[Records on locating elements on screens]
----------

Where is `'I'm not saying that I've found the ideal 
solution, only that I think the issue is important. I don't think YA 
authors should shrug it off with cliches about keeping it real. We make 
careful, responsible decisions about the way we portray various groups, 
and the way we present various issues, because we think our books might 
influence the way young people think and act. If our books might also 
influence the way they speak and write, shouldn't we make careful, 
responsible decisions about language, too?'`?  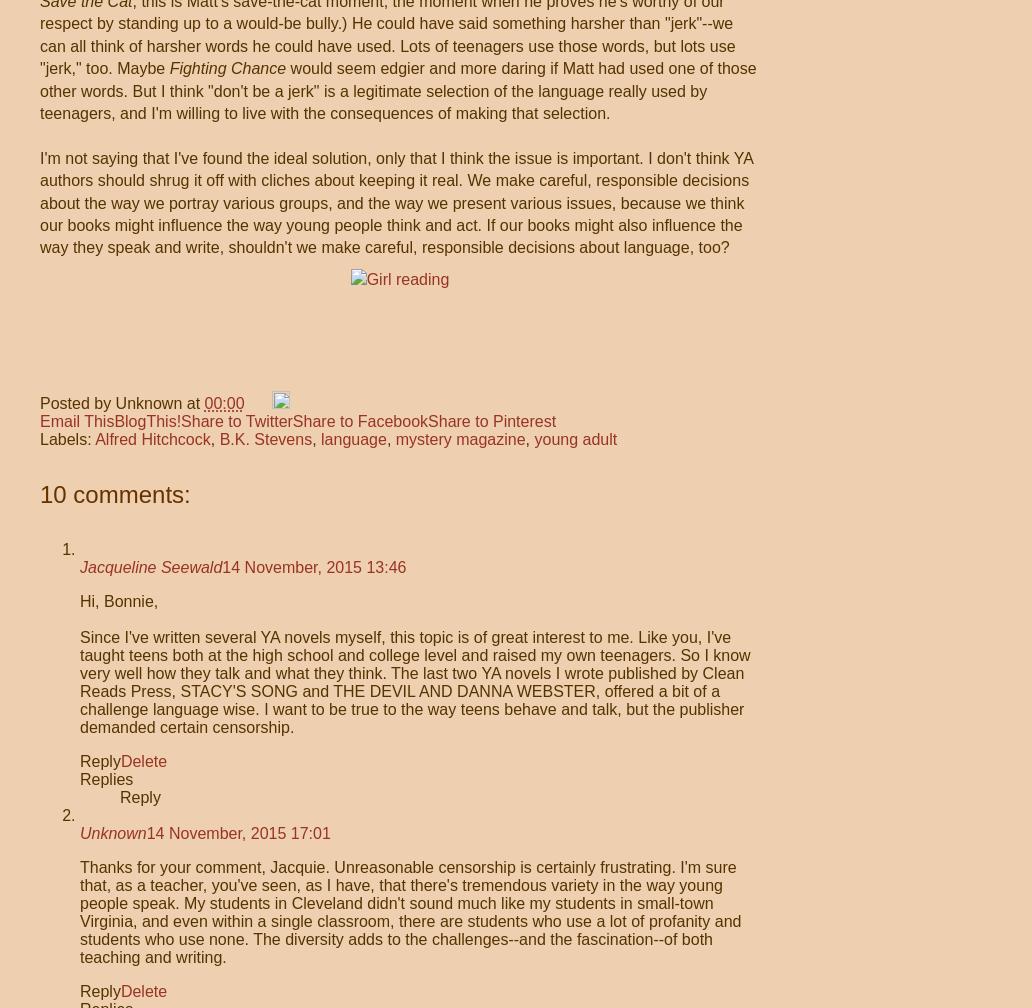
'I'm not saying that I've found the ideal 
solution, only that I think the issue is important. I don't think YA 
authors should shrug it off with cliches about keeping it real. We make 
careful, responsible decisions about the way we portray various groups, 
and the way we present various issues, because we think our books might 
influence the way young people think and act. If our books might also 
influence the way they speak and write, shouldn't we make careful, 
responsible decisions about language, too?' is located at coordinates (40, 202).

----------

Can you retype the records above word for word, leaving out the pictures?

Where is `'I'm not saying that I've found the ideal 
solution, only that I think the issue is important. I don't think YA 
authors should shrug it off with cliches about keeping it real. We make 
careful, responsible decisions about the way we portray various groups, 
and the way we present various issues, because we think our books might 
influence the way young people think and act. If our books might also 
influence the way they speak and write, shouldn't we make careful, 
responsible decisions about language, too?'`?  
'I'm not saying that I've found the ideal 
solution, only that I think the issue is important. I don't think YA 
authors should shrug it off with cliches about keeping it real. We make 
careful, responsible decisions about the way we portray various groups, 
and the way we present various issues, because we think our books might 
influence the way young people think and act. If our books might also 
influence the way they speak and write, shouldn't we make careful, 
responsible decisions about language, too?' is located at coordinates (40, 202).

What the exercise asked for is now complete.